Процедив молоко, Хима повязала голову цветастой косынкой и вышла в сенцы. Борис постоял в раздумье и тоже вышел следом за Химой.
Хима уже вывела Красавку из хлева, пристроенного тут же, возле сеней, и гладила ее, приговаривая:
— Ну, пошли, дорогая… Ну, пошли..
Хима набросила на рога корове веревку и пошла тропкой от дому на зады. Красавка опустила голову и двинулась за Химой следом.
Последним шел Борис — без картуза, нескладный и какой-то будто потерянный. Они дошли межой до вала, отгораживающего огороды от пажи, и сели тут, в тени ракит.
Вчера тут сидела одна Хима. Теперь они сидели оба — Борис и Хима.
Корова щипала траву.
На паже чернели вязы.
Из-за них не было видно даже частокола, огораживающего кладбище.
«Тише едешь — дальше будешь…»
— Эй, крестничек! Значит, мимо бежишь? Нехорошо, нехорошо… Так-то!

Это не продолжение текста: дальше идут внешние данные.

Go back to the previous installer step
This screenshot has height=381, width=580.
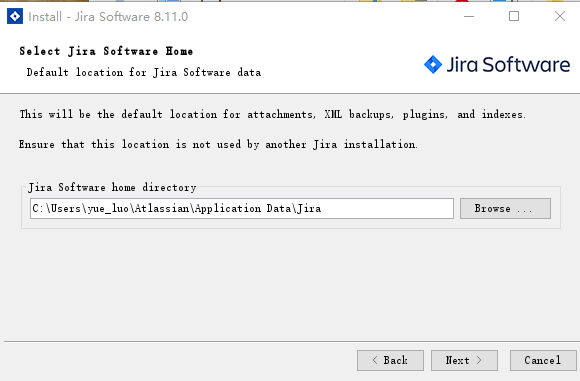pos(390,360)
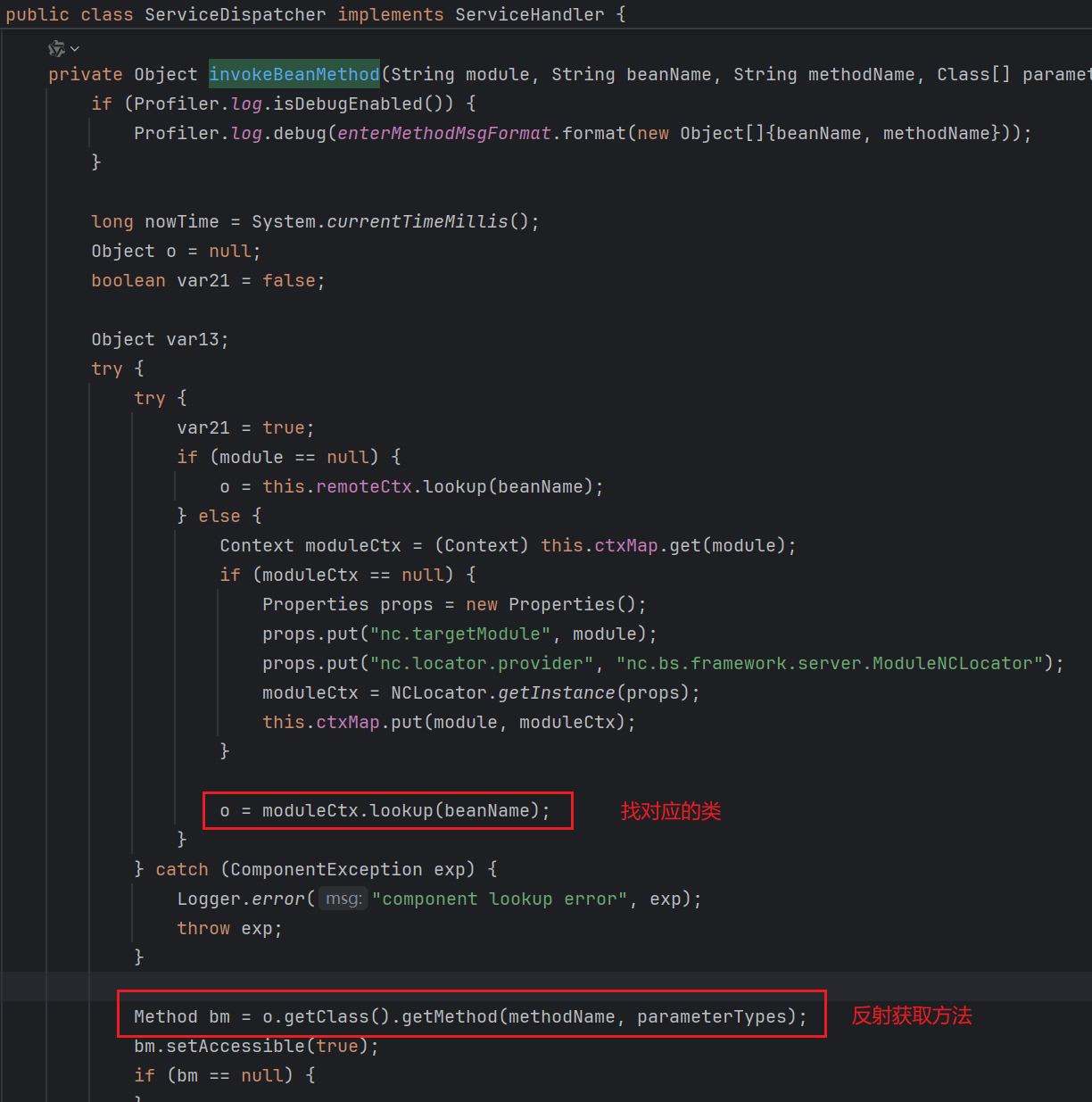Place cursor on the empty highlighted line above Method bm
Screen dimensions: 1092x1102
point(535,986)
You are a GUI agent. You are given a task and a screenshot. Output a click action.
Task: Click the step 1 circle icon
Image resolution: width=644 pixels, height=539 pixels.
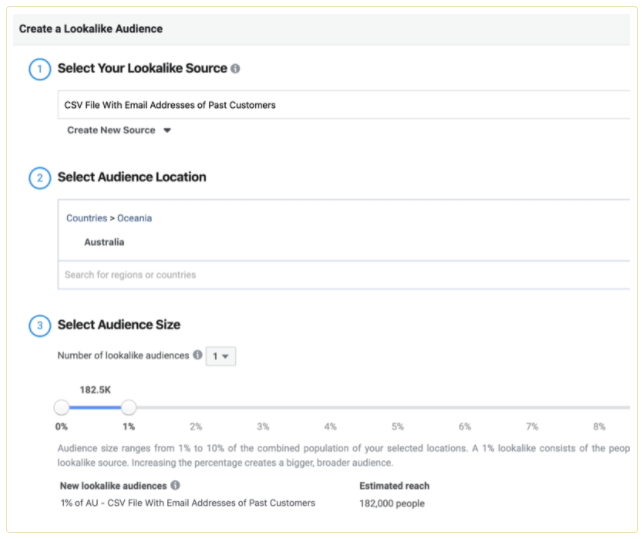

И правда, я почти бежал. Мне надо было сходить к одному из своих учеников — Димке Карташову. Он больше двух недель хворает.
Я спешил: хотелось обернуться до обеда. Пробегаю мимо пожарки, вижу: Авданя на своем посту сидит. Думал, не заметит. А он заметил, окликнул. Пришлось подойти, поздороваться. Все-таки человек из купели меня вытащил когда-то. К тому же Евдоким Кузьмич не какой-нибудь рядовой колхозник, а начальник.
Правда, никто его начальником всерьез не признает. Бабы за глаза называют Авданю наседкой без цыплят. Он знает это, но не обижается: пусть потешаются, коль в голове у них пусто. А кто хоть малость смыслит в жизни, тот смеяться над Авданей не станет. Оно, конечно, на первый взгляд может показаться, что смешная у Евдокима Кузьмича должность: начальник добровольной пожарной дружины. Начальником-то он проведен лишь для оклада, а никакой дружины у него в подчинении нет. Он сам себе начальник и сам добровольная дружина.